The pressure for increased density for development in our current day cities does not always demand high rises. In enlightened communities, where the level of living and working amenity is not so highly respected or regulated, high-rise development spores a 'Geography of Nowhere'.
Paris, a much adored low-rise city referred to as le ville lumiere (city of light, where daylight and sunlight penetrates deeply into its apartments and workplaces right down to pavement level) has a well-researched benefit of a lower level of sufferers of depression, due to the positive influence of light on the wellbeing of Parisiennes. Paris outlawed tall buildings in the city centre in 1974, and in the Tsarist Russian capital of Saint Petersburg, (now identified by UNESCO) buildings could not be taller than the Winter Palace. In Rome there cannot be a building higher than St Peter's Basilica. Even in the highly commercialised city of Bali, Indonesia, following the unpopular construction of the tall Bali Beach Hotel, nothing can now be built higher than a coconut tree at 12m !
There are spectacular views to be gained from low level developments on Launceston's surrounding hills, so unlike the 'flat' featureless terrains of many other cities, Launceston does not need to build up to gain elevation and outlooks. Please don't gamble with the 200-year old legacy that exhibits the cultural heritage of Launceston. The height limit at 12m for Launceston may be the single most powerful thing that has made our city so amazingly fulfilling. Once you make a change, in any place or regard, it is essentially irrevocable, and you have stepped on a slippery slope that makes other undesirable changes more likely.
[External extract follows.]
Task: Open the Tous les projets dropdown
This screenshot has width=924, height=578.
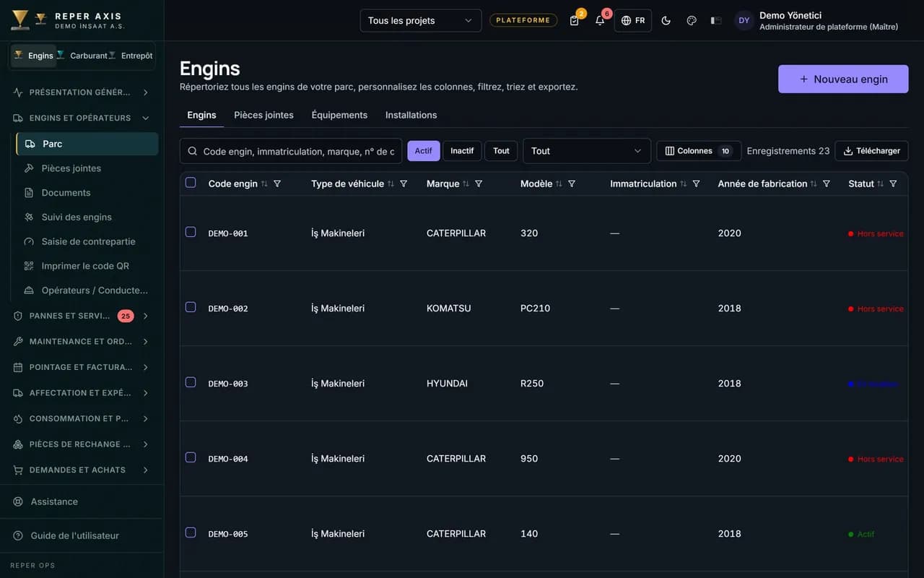Action: pos(421,20)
The irreverent prize for Britain's worst building the Carbuncle Cup is awarded each year, with such places as the building dubbed the "Walkie Talkie" because of its obvious likeness, being one of the notable recipients. In Launceston circles this proposal for the Verge Hotel on Council's Cimitiere Street Car Park site fronting Tamar Street and our much valued Albert Hall, has already been dubbed the "Noodle Box". Please do not allow this potential carbuncle to be dubbed as Launceston's version of a recipient the Carbuncle Cup, a violation of the principles of the cultural heritage character of Launceston.
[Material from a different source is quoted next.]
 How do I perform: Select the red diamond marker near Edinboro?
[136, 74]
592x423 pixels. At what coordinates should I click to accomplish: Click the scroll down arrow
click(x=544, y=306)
In conclusion, we ask that in view what we believe to be a significant opposition to this tall building development application, that Council does not approve the application, instead encouraging this applicant to reduce the height to a limit of 12m and expand the footprint to encompass additional land if necessary to achieve their required room capacity. .
We look forward to your consideration of this representation and feedback on this project.
President Heritage Protection Society (Tasmania) Inc.